Elternbeirat ist Teamarbeit im Spagat

Elternbeirat zu sein bedeutet, Mittler zu sein zwischen dem, was die Schule von den Familien braucht und ihnen bieten kann, und dem, was die Familien von der Schule brauchen und ihr bieten können. Das ist im besten Fall ein Spagat. Denn „die Eltern“ gibt es genauso wenig wie „die Schule“. Manche bieten und brauchen das eine und manche bieten und brauchen das andere. Dann gibt es noch die Schüler und Schülerinnen, deren Vorstellungen und Bedürfnisse oft weder denen der Eltern noch denen der Schule entsprechen. Das macht den Spagat etwas schwieriger. Schließlich gibt es noch Gesetze und andere Rahmenbedingungen, die es zusätzlich zu beachten gilt, auch wenn man noch nie von ihnen gehört hat. In unserem Fall kommt seit März 2020 noch eine Pandemie dazu, bei der selbst das „Normale“ nicht mehr gilt, weil alles sowieso anders ist als je zuvor. Dann ist die vermittelnde Arbeit des Elternbeirats – besonders des Vorstands eines Elternbeirats – sozusagen Spagat im Quadrat.

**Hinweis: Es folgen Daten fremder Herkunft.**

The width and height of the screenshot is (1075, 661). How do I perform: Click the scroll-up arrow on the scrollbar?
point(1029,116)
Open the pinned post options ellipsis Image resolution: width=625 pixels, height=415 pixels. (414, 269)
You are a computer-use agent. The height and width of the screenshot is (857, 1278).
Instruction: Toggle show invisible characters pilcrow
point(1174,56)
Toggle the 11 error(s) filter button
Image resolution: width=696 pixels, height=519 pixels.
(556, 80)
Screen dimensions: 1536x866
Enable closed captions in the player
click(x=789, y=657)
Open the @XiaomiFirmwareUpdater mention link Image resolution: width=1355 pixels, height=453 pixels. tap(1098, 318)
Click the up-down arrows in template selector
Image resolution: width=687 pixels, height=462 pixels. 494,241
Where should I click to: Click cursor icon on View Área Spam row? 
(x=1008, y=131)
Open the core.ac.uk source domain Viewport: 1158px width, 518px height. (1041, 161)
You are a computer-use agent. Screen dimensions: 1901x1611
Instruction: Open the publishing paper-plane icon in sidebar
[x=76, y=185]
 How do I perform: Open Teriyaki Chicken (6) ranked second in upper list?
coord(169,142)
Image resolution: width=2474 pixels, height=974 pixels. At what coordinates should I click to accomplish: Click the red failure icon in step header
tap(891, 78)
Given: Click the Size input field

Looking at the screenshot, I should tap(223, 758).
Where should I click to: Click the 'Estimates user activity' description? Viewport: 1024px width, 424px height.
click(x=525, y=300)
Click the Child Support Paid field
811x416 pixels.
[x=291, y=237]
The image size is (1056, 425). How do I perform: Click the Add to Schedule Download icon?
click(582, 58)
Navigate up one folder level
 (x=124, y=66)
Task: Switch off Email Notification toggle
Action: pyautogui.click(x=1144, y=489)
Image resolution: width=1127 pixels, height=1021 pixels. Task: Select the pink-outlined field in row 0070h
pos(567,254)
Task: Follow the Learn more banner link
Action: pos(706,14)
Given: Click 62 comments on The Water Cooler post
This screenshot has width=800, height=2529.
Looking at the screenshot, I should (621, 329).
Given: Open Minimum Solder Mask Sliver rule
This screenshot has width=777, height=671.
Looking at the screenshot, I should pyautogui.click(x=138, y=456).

Aber wir haben großes Glück: Wir sind ein Vorstandsteam, das gut zusammenarbeiten kann. Wir haben einen wunderbaren Elternbeirat, in dem viele eifrig mitdenken und Aufgaben übernehmen. Und wir haben ein vertrauensvolles Verhältnis zur Schulleitung und zu den Lehrkräften, den übrigen Mitarbeitern und Eltern, so dass wir jederzeit miteinander reden und Probleme zusammen lösen können. Deswegen ist unser Spagatquadrat zwar schwierig, aber keineswegs schrecklich. Wir sind sehr gerne hier und Sie dürfen sehr gerne kommen, wenn Sie sich einbringen möchten oder Fragen und Wünsche haben. Zusammen gucken wir dann, was sich machen lässt.